→ Records for this task:
=====

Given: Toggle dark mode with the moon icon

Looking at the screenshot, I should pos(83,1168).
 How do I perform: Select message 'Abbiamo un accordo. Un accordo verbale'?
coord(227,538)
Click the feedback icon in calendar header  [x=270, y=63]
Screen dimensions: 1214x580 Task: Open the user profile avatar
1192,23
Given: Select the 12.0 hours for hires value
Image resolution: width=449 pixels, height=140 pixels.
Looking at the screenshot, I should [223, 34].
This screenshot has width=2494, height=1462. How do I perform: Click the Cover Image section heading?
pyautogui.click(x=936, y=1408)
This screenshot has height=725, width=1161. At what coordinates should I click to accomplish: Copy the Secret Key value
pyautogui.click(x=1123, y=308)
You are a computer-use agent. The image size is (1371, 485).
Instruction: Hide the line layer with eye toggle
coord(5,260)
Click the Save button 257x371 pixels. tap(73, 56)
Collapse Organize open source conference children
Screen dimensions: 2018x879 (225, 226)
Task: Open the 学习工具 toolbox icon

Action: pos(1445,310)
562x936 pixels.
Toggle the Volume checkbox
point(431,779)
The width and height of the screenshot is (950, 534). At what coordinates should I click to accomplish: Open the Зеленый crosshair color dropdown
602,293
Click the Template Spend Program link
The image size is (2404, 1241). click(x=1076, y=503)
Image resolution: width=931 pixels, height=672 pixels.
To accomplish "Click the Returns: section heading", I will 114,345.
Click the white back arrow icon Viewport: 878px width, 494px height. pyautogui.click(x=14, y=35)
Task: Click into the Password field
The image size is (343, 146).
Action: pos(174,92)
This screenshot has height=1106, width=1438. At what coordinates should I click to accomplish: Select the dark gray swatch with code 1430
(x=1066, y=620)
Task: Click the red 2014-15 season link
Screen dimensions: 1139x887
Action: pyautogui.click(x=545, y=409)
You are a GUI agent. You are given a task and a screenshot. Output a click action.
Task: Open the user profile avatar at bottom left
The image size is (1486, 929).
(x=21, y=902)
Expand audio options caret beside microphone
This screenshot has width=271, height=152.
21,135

=====

→ What to do:
Copy out the listing lines from the line with "You are a GUI" through the end of the listing, keeping every character as it stands.

→ Output for this exercise:
You are a GUI agent. You are given a task and a screenshot. Output a click action.
Task: Open the user profile avatar at bottom left
The image size is (1486, 929).
(x=21, y=902)
Expand audio options caret beside microphone
This screenshot has width=271, height=152.
21,135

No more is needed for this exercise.